A une critique des logiques étatiques qui tentent de normaliser les pratiques locales, s’articule aussi le développement d’une série de recherches qui analysent les difficultés de la mise en œuvre de la planification urbaine à partir de l’irréductibilité du « local ». Le colloque organisé

en mai 1975 par L. Sfez et intitulé « L’objet local » souligne notamment que « la théorie classique de la représentation qui reposait sur les trois postulats de la décision gouvernante répondant aux besoins des gouvernés, grâce à un bon système de communication reliant les gouvernés aux gouvernants, les représentés aux représentants, s’effondre aujourd’hui. On ne croit plus à la décision, acte linéaire, rationnel et libre ».

Sous une autre forme, J.-P. Alduy et M. Dagnaud 126 expliquent également comment le poids de la société locale a pu entraver les innovations portées par des services étatiques novateurs en région parisienne. Leurs travaux demeurent une illustration de la problématique de la planification, telle qu’elle se proposait de moderniser la France en maîtrisant d’une façon globale et rationnelle le développement, programmé dans le long terme, des infrastructures nécessaires à la croissance économique, ainsi que l’extension et l’amélioration du cadre de vie.

P. Calame découvre, quant à lui, deux choses en même temps, lorsqu’il constate l’existence d’un « décalage considérable entre le document d’urbanisme et la réalité économique, politique, et sociale de la production des villes » 127 . Les procédures administratives, élaborées sur le plan national et faites essentiellement pour la Région parisienne, ne tiennent pas compte, d’une part, de la diversité des contextes locaux et escamotent, d’autre part, les différences de par leur caractère normatif. « Elles mutilent ainsi une réalité différenciée en la forçant à s’adapter à des catégories qui ne sont pas faites pour elle ».
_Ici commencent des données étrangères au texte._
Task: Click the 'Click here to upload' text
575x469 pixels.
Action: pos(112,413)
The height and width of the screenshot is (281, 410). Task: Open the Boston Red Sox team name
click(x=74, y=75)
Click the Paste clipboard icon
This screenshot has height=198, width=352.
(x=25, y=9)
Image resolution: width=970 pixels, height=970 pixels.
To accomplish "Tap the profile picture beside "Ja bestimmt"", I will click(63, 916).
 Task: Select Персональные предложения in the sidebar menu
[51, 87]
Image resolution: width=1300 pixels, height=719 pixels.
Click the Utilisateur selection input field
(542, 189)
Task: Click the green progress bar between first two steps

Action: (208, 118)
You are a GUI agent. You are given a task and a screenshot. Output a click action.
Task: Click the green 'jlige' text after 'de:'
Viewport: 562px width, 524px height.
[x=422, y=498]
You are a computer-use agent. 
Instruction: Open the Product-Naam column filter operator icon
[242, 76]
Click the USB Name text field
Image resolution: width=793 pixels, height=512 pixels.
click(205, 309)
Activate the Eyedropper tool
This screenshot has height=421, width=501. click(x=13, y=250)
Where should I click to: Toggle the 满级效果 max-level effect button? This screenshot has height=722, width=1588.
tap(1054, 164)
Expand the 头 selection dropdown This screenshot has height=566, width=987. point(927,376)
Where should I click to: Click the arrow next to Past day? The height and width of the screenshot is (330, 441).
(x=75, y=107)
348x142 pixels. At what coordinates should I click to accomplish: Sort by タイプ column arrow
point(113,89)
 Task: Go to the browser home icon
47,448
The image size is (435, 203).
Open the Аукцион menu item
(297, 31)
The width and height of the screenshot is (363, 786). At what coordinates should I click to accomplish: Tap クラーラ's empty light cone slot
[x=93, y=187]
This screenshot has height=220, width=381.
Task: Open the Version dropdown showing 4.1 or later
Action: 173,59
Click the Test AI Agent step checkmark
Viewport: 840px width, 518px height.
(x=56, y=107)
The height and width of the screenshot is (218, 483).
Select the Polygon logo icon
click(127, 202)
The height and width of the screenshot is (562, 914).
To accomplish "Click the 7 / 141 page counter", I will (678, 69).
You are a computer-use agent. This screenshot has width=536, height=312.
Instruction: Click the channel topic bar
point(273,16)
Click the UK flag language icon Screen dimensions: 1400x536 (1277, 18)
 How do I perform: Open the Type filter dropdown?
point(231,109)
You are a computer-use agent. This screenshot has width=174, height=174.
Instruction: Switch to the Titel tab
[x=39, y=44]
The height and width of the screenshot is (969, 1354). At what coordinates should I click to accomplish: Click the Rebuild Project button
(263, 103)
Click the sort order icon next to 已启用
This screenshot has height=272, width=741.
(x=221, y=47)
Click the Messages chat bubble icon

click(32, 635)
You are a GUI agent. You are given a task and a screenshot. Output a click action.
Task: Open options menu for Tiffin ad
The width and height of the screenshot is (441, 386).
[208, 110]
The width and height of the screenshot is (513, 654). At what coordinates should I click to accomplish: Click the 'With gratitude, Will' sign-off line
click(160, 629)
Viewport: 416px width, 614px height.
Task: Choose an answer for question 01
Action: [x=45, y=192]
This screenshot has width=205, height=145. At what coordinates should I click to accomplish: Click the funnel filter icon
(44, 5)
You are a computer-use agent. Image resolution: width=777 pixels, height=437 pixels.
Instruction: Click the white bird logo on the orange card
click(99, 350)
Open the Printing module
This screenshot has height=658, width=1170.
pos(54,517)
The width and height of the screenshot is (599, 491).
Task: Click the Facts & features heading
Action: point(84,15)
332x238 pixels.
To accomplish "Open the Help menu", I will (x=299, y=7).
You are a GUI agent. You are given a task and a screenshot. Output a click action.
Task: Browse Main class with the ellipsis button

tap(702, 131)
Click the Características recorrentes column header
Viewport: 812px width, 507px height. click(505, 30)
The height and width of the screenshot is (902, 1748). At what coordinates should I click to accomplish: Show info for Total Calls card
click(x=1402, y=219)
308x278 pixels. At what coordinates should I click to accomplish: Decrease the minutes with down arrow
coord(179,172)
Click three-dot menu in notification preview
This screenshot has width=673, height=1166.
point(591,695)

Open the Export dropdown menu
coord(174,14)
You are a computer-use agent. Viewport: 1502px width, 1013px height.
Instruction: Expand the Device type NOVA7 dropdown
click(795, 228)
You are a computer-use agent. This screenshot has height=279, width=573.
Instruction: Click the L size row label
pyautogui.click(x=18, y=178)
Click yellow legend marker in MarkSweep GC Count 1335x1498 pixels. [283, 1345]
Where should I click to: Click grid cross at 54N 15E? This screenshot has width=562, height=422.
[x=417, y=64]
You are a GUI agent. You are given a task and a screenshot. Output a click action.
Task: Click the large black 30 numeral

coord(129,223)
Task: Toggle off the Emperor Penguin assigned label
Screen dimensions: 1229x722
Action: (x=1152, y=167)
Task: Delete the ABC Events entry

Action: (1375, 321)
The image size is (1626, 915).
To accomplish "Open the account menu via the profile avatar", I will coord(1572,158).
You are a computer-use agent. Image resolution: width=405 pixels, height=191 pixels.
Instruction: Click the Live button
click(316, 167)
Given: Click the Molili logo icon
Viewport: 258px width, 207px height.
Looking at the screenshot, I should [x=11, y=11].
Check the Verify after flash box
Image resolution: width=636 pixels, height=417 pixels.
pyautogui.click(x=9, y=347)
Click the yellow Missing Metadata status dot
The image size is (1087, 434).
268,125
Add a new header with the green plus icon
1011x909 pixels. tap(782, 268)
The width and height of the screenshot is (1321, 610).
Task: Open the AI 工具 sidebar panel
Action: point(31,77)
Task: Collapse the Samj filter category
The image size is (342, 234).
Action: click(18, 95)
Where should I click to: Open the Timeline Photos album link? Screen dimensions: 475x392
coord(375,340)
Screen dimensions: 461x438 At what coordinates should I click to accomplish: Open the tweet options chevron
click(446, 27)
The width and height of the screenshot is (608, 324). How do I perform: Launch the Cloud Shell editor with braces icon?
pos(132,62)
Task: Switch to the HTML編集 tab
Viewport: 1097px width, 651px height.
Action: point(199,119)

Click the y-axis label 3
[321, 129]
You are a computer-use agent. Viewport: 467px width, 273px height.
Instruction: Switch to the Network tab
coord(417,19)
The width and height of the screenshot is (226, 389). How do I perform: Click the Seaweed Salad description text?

C’est aussi le local qui est au cœur des réflexions de M. Marie et J. Viard lorsqu’ils analysent les heurts entre la rationalité planificatrice centrale et les spécificités locales 128 . La logique majeure qui est celle de l’urbanisation, de la gestion prévisionnelle, et de la règle de construction « n’a d’impact sur la réalité paysanne qu’après un long processus de réinterprétation, propre et singulier à chaque commune. […] Le POS est le produit de l’articulation entre l’Etat et la communauté rurale ». Leur recherche montre ainsi la diversité avec laquelle une règle uniforme peut être interprétée par rapport aux groupes composant les différentes communautés.

Notes
126.

ALDUY J.-P., DAGNAUD M., La 5 ème République et l’aménagement de la région de Paris, Paris, IAURIF, Paris, 5 vol., 1977 et 1978, 319 p., 52 p., 447 p., 65 p., 225 p.

127.

CALAME P., « De la théorie à la pratique quotidienne de l’aménagement », Annales de la recherche urbaine, n°3, 1979.

128.

MARIE M., VIARD J., La campagne inventée - ou ce qu’il advient des rapports entre les paysans, leurs communautés et l’environnement urbain dans quatre villages d’un pays de moyenne Provence, La Paradou,
éd. Actes-Sud, 1977, 239 p.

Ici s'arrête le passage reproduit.